Exercise instructions:
a. In the text on Mahmoud Abbas, shorten the paragraph that begins "Both the Israelis and the Palestinians know" while keeping its main facts.
b. Reproduce word for word the stretch of the text on Mahmoud Abbas from "Mahmoud Abbas’s other" through "be cow plop.".
c. Resume the text on Mahmoud Abbas, picking up right after its final sentence.

Exercise text:
--- START ---

After Palestinian leader Mahmoud Abbas threatened yet again that he would end security coordination with Israel, not only has he not ended it, but — luckily for him, as it turned out — it is now stronger than ever. The Israelis, it seems, exposed two separate Hamas networks in the West Bank, both of them planning a mass-casualty attack on Israel and the destruction of the rule of Mahmoud Abbas.

Mahmoud Abbas’s other threat, that he will dissolve the Palestinian Authority (PA), and force Israel to fill the resulting vacuum and incorporate its residents and territories into Israel, also turned out to be cow plop.

Both the Israelis and the Palestinians know that if the Palestinian Authority falls, the best case scenario is that Hamas will take over the West Bank, and the worst case scenario is a welcome mat for ISIS. The West Bank will either turn into an Islamic emirate, like the Gaza Strip, or another ISIS province. In both cases, whatever “achievements” the Palestinian Authority has made will be gone forever. The entire Palestinian national consensus government, including Mahmoud Abbas and his cronies, will be executed before the day is out and all the property they have amassed over the years will be distributed as spoils to the victor.

Mahmoud Abbas is fully aware that the last thing the West wants is yet another Islamic emirate. Many inhabitants of the West Bank are also fearful of falling victim to the Islamic religious fanatics who will set them fourteen hundred years back.

--- END ---

(Screenshot grounding data)
--- START ---

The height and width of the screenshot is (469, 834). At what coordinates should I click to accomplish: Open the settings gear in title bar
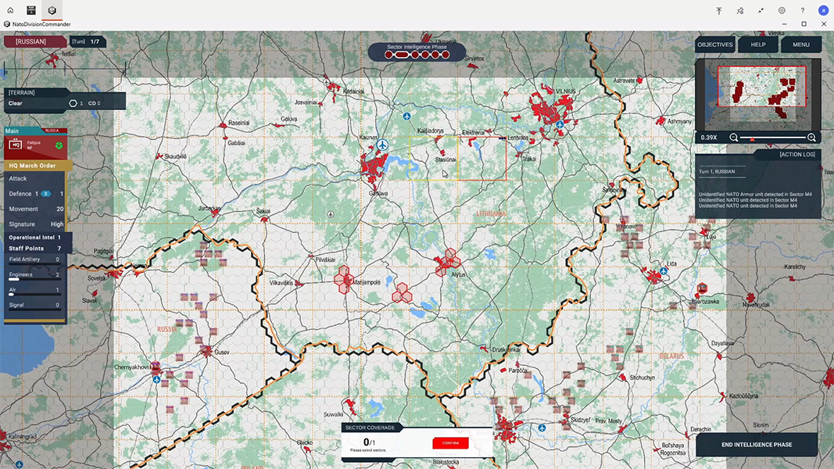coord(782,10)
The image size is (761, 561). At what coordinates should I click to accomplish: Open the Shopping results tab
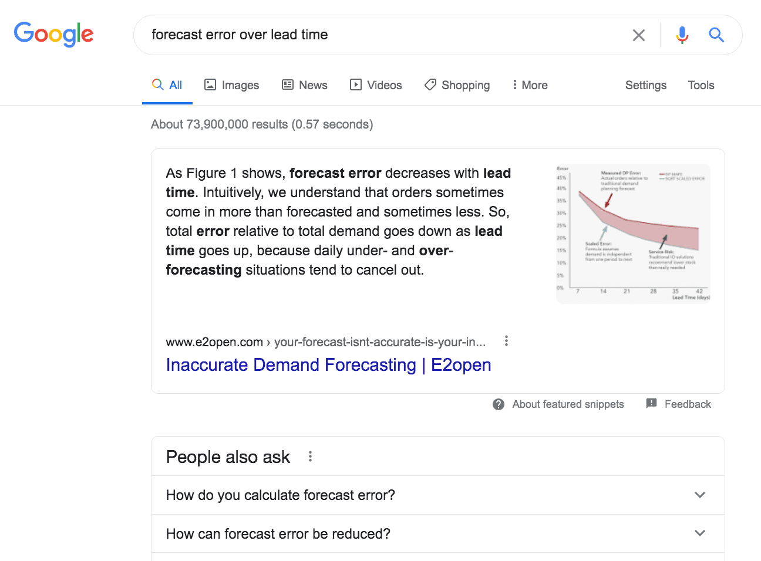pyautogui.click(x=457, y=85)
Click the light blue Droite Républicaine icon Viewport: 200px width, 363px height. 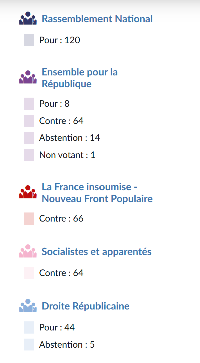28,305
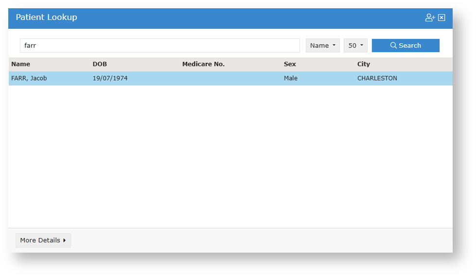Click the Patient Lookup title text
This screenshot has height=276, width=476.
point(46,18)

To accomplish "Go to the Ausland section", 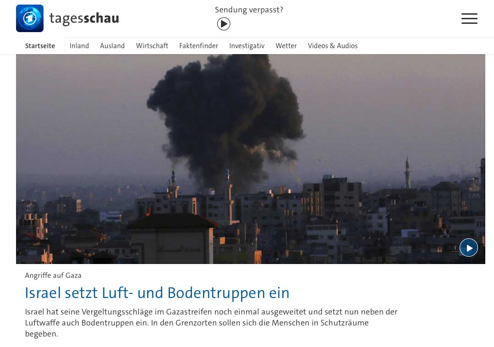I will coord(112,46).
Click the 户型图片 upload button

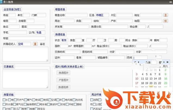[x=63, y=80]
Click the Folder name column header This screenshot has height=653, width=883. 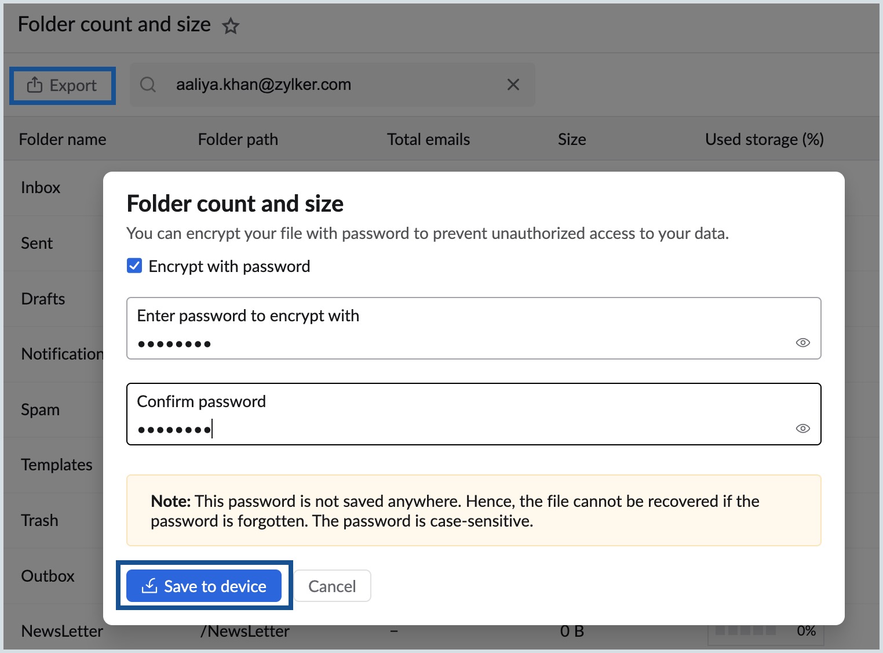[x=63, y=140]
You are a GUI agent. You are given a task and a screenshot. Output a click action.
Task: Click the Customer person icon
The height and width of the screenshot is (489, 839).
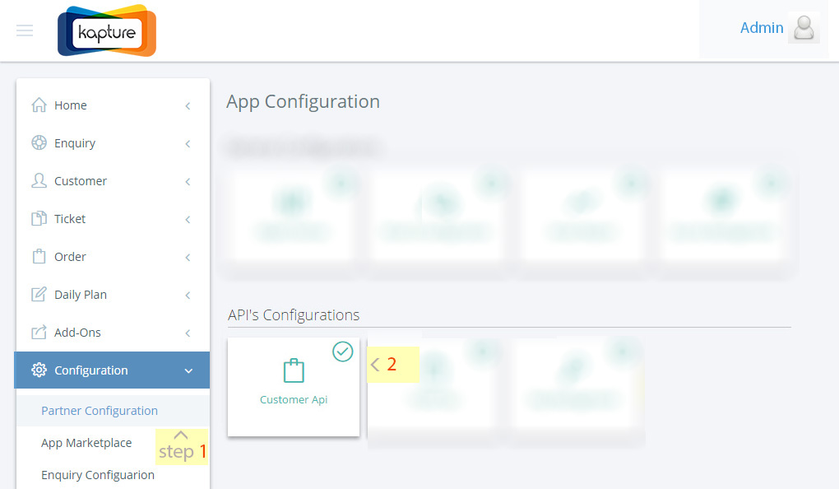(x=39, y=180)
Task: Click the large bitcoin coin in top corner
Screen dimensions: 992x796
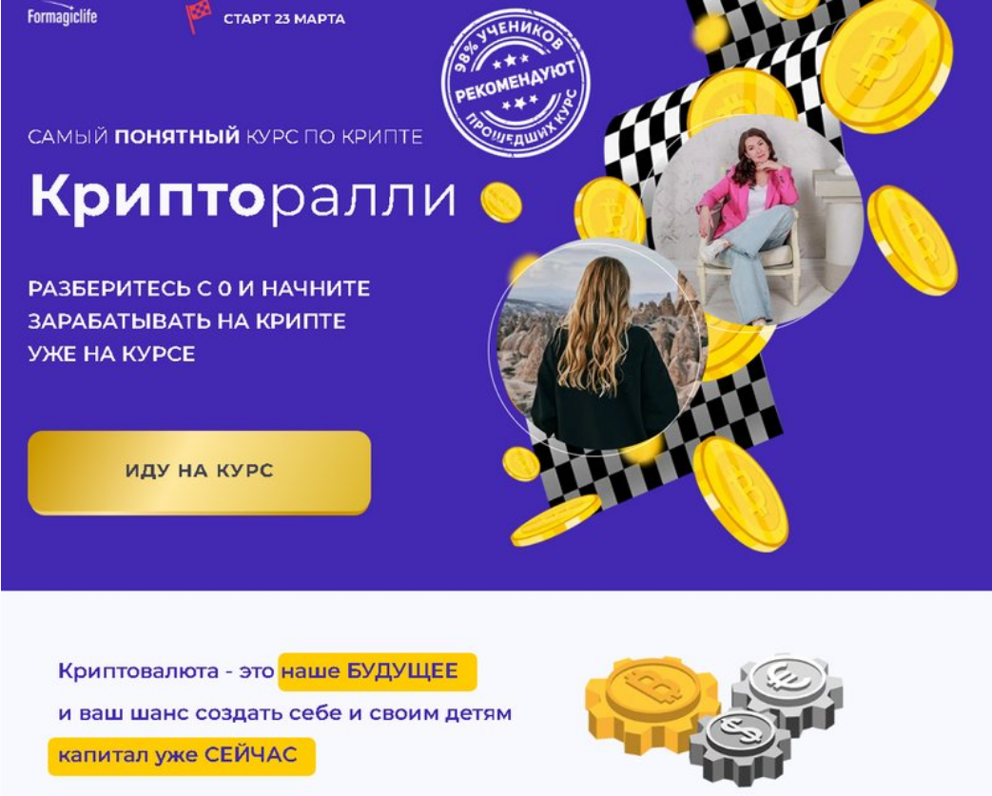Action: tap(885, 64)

--- END ---

Task responses:
a. Israelis and Palestinians both know that if the Palestinian Authority falls, Hamas would at best take over the West Bank, and at worst the area would become open to ISIS. The West Bank would then be an Islamic emirate like Gaza or an ISIS province. Either way, the Authority's "achievements" would be lost for good. Abbas, his cronies and the national consensus government would be executed within the day, and their property would go to the victor as spoils.

b.
Mahmoud Abbas’s other threat, that he will dissolve the Palestinian Authority (PA), and force Israel to fill the resulting vacuum and incorporate its residents and territories into Israel, also turned out to be cow plop.

c.
Distressingly, as Hamas’s power increases, the Palestinian Authority and its security services are gradually losing their control of the West Bank. In addition, the rumors that Mahmoud Abbas is ailing and on his way out only serve to accelerate the collapse of the PA.

The Israeli government has also been discussing the possibility of the Palestinian Authority’s collapse. We can hardly blame the Israelis for preparing themselves when it is we the Palestinians who are telling them this.

In reality, Mahmoud Abbas has been trying to signal that the rumors of his leaving the political stage (illness and a reported hospitalization in Jordan) and the collapse of the Palestinian Authority were premature. Mahmoud Abbas wants the regional and international media to know he will remain president, and that the PA will remain standing “even if soldiers invade it,” as he said.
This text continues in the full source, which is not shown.